An alternative theory of identifying Heman cites 1 Chronicles 25:5-6, which describes him as a seer and one of the cultic musicians during the reign of King David.  1 Chronicles 25:1-2 mentions that Heman and company

prophesied to the accompaniment of lyres, harps, and cymbals.

TANAKH:  The Holy Scriptures

We read that this Heman sired fourteen sons and three daughters, all of whom

were under the charge of their father for the singing in the House of the LORD, to the accompaniment of cymbals, harps, and lyres, for the service of the House of the LORD by order of the king.

–Verse 6, TANAKH:  The Holy Scriptures

Whether the Heman of 1 Chronicles 25 is the Heman of Psalm 88 is uncertain.  “Ezrahite” may derive from “Zerah.”  Yet “Ezrahite can also mean “native born.”  And, if the Heman of 1 Chronicles 25 is the Heman of Psalm 88, who is the Ethan of Psalm 89?  If the Heman and Ethan of 1 Chronicles 2 are the Heman and Ethan of Psalms 88 and 89, respectively, centuries separate them from the time of King David, as well as the Babylonian Exile.

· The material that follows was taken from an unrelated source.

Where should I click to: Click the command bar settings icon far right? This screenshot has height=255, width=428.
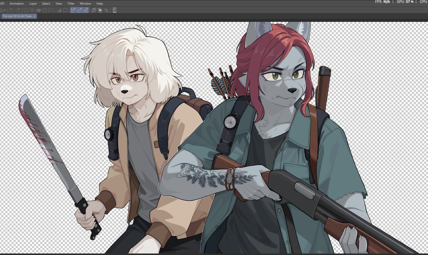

Another obscure detail comes from the superscription of Psalm 88:

…on mahalath leannoth.

A note in The Jewish Study Bible, Second Edition (2014) speculates that mahalath leannoth may be akin to mahalah, which means “illness.”  So, mahalath leannoth may indicate

a sad melody or a melody for the sick.

Or it may derive from halil, which means “flute.”

The interpretation of mahalath leannoth as a sad melody or a melody for the sick fits the text of Psalm 88.  The psalmist, mortally ill, complains to God.  This may simply be the lament or a mortally ill person or it may symbolize national catastrophe–maybe the Babylonian Exile, too.  The psalm concludes without divine rescue.  Psalm 88 indicates a sense of rejection by God:

Your fury overwhelms me;

Your terrors destroy me.

–Verse 17, TANAKH:  The Holy Scriptures

Walter Brueggemann, in The Message of the Psalms:  A Theological Commentary (1984), describes Psalm 88 as

an embarrassment to conventional faith

and likens the psalmist’s plight to that of Job.  I prefer the divine silence in Psalm 88 to the two big speeches of God in the Book of Job and to the tacked-on happy ending of that book.  The divine silence feels honest.

Brueggemann continues:

But Israel must also deal with Yahweh in the silence, in God’s blank absence as in the saving presence.  Israel has no choice but to speak to this one, or to cease to be Israel.  In this painful, unresolved speech, Israel is simply engaged in being Israel.  To be Israel means to address God, even in God’s unresponsive absence.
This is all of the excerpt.